Figure 2. The ordered formation of LDs at discrete sites in the ER membrane.

Figure 2

a) LD biogenesis occurs at discrete ER domains. Fluorescence microscopy image of a yeast strain expressing mCherry-tagged Seipin, induced to form TAG, which drives de novo formation of LDs. Scale bar, 5 μm. b, c) Schematic view of interactions between components needed for LD formation. Seipin is required at the center to promote NL nucleation within the ER membrane. Seipin is assisted by LD factors such as Pex30, and LDAF1/Promethin (see Table 1), and controls the production of PA. The Nem1/Spo7 complex activates Lipin to promote DAG formation, which then serves as substrate for TAG synthesis by DGAT enzymes.

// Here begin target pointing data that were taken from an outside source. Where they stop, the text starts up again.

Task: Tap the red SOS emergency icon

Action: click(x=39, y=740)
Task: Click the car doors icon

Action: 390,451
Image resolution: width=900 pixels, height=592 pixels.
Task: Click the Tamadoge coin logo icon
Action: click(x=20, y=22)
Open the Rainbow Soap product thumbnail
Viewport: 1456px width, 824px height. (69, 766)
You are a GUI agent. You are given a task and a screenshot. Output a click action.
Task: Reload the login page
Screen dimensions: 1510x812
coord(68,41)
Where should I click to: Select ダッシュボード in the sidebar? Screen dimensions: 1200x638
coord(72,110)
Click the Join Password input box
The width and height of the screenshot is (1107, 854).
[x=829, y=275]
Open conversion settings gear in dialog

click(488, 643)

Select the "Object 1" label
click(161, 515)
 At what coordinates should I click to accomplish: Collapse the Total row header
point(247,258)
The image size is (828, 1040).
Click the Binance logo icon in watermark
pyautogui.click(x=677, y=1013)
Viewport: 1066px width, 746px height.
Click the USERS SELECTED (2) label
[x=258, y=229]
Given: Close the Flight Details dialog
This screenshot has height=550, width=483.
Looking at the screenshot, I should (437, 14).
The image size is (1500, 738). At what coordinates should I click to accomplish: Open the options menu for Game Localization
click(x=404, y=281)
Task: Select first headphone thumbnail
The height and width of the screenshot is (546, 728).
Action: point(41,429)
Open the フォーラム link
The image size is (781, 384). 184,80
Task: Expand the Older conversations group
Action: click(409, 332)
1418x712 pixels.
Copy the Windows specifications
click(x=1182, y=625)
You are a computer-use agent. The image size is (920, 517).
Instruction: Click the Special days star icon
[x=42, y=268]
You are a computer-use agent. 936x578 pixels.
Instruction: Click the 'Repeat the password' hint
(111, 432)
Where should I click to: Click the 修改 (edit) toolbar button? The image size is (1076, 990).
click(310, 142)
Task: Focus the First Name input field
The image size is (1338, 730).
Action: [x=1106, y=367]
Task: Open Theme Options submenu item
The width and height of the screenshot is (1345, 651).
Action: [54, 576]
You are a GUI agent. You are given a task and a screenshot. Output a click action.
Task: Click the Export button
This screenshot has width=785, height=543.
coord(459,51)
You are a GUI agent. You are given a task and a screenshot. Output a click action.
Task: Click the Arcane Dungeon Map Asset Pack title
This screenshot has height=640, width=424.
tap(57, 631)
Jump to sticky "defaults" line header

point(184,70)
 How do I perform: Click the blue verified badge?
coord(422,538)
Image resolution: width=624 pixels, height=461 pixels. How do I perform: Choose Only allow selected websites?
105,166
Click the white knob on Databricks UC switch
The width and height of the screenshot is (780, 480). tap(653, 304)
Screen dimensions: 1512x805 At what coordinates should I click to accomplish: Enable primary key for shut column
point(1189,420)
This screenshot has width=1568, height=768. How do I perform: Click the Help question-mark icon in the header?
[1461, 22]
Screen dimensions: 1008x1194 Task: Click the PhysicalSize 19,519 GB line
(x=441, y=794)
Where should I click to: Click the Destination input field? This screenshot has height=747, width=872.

Nem1/Spo7 activity is inhibited by Ice2. Upon LD growth and maturation, LD proteins including perilipins (PLIN) localize onto the limiting monolayer. DAG in the ER membrane is depicted by red circles and TAG by the yellow sphere. d) Model of the oligomeric structure of human Seipin. NL nucleation is promoted by the membrane apposed hydrophobic helix (red) within the luminal domain of the Seipin inner ring. The two transmembrane domains of Seipin are not shown.